The Malloy’s weren't the “ lets get naked and celebrate womanhood witches”...no, they were more like the “let me cut your head off and eat your brains and lets celebrate the Dark Lord” type witches.

The Malloy Sisters have always been busy but most recently they were responsible for these dead bodies that littered Fire Road Highway (38 eight and everytime it rains they seem to find more) and a local guy who worked in a bank and liked to upload nasty pictures on the company computer was accused, tried and executed for the crimes.

Of course he didn't do it, and of course the Malloy Sisters did and of course they got away with it, after all they were Witches.

What about the Mountlake Nine?

Have you heard of them?

There were nine little kids that disappeared from this Elementary School in the town of Resolution...and by that I mean they disappeared as they walked into the school, from the schools library, from the lunchroom, gym and the playground.

No one ever figured out what happened to them until a nature photographer found their little skulls hanging from a tree near Undercroft Lake.

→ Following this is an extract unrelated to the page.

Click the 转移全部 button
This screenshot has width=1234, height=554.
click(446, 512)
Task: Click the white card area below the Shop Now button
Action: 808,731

The skulls were attached to the tree branches by a chain and they clonked and bonked against each other every time the wind blew.

The skulls still had their eyes and I think that was the last thing the Nature Photographer ever saw with his mind still intact.

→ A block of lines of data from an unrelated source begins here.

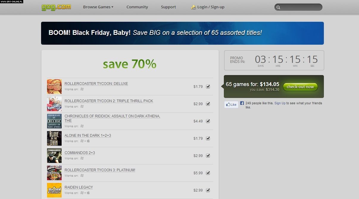The width and height of the screenshot is (359, 199).
Task: Click the search magnifier icon
Action: pyautogui.click(x=278, y=7)
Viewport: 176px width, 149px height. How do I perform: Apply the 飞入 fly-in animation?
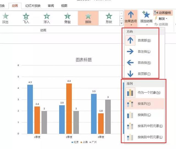pos(26,18)
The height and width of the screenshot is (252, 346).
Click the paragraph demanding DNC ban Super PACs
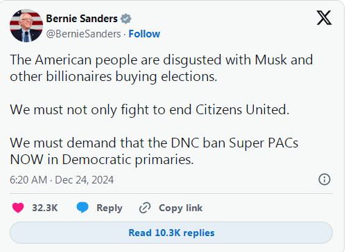click(x=154, y=151)
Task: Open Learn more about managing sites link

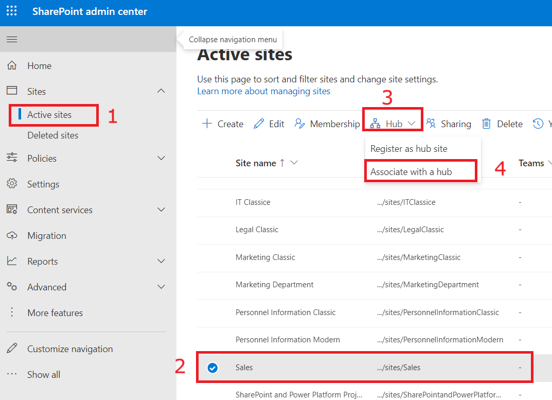Action: point(263,91)
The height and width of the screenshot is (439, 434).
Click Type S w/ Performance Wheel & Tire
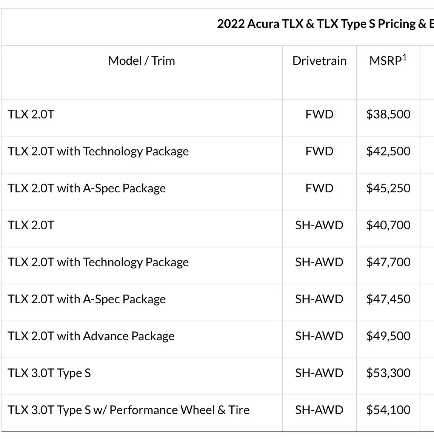[128, 410]
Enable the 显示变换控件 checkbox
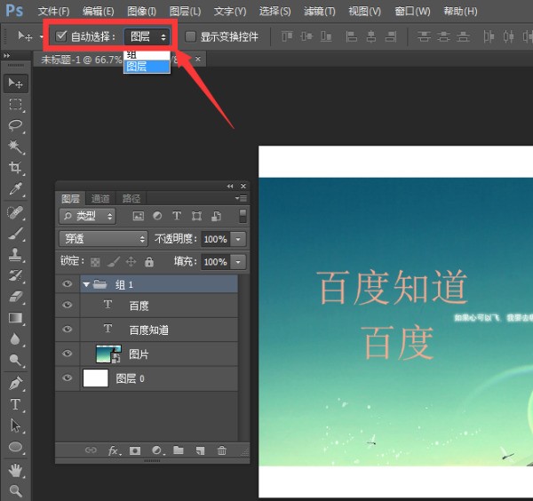Screen dimensions: 533x501 click(190, 36)
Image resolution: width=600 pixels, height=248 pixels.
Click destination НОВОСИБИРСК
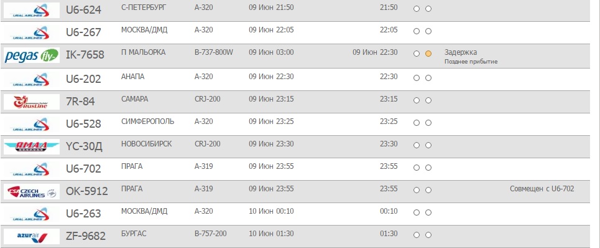(x=147, y=144)
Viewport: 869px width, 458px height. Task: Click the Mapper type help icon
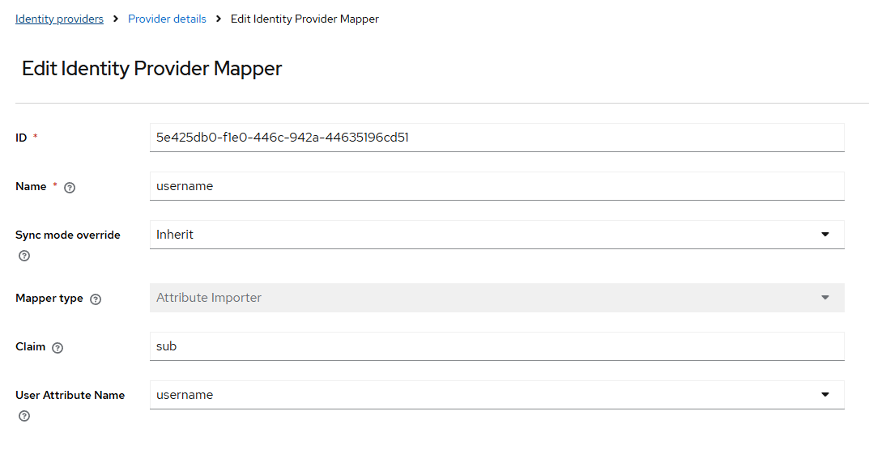tap(96, 299)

After he found the Mountlake Nine he became what you'd call a burden to society and drank himself to death.

Human remains littered the trees and grounds around their boathouse and the bodies paved the highway that led to their front door and no one could or would touch those three women.

The Malloy Sisters did everything short of showing up at the County Court House with a written confession in one hand, the murders recorded on videotape in the other hand and the victims crying out from the Great Beyond, " The Malloy Sisters Did It! "

So why didn't the people in Resolution do something you ask?

They eventually did, they sent the Witches down the River straight to the Heart of Duwamish.



The Sheriff in Duwamish Bay is a very capable woman named Sarah Blitzer.

Sarah's Mother owns a Curiosity Shop on the Marina (complete with an Egyptian Mummy in a glass case) and Sarah's best friends are Conjoined Twins that work a permanent Sideshow down on the Lost Road.

In the big large grand scheme of things Sarah is a practical creature who inhabits a very impractical town.

Mr. Cavanaugh that lives behind the Sheriffs Office? He never comes out at daylight. The Sideshows star performer? A former Resident of the Carpathian Mountains and the edge of Duwamish Bay…the place the locals call “ Ghost Town.”

It really is a ghost town.

The night the Malloy Sisters arrived in Duwamish Bay Sarah was waiting for them at the end of the Pier with a smile, full can of gasoline, three nooses and a very angry group of people from the Merchants Society and between the twelve of them they welcomed the Sisters to their new home.

It was the Merchants who strung the Sisters up and it was Sarah who kicked the chairs from under their feet and it was Sarah, still acting as the Law that hit the match and tossed it into the kindling at the Witches feet.

Sheriff Blitzer sat on one of those green and yellow stripped lawn chairs all night and watched the Witches burn and then she watched the sun come up.

The next morning the Malloy Sisters were still hanging from the tree.

Their hair had been burned away and their clothes hung in tatters and one of the Sisters no longer had flesh on one side of her face so she seemed to be grinning down at Sarah as she said, “ was there a point to this Sheriff…exactly how many times do you plan on going through with this little charade of yours?”

Sarah replied as she stretched her long legs and yawned , “We have all eternity to understand each other Ladies and Welcome to Duwamish Bay.”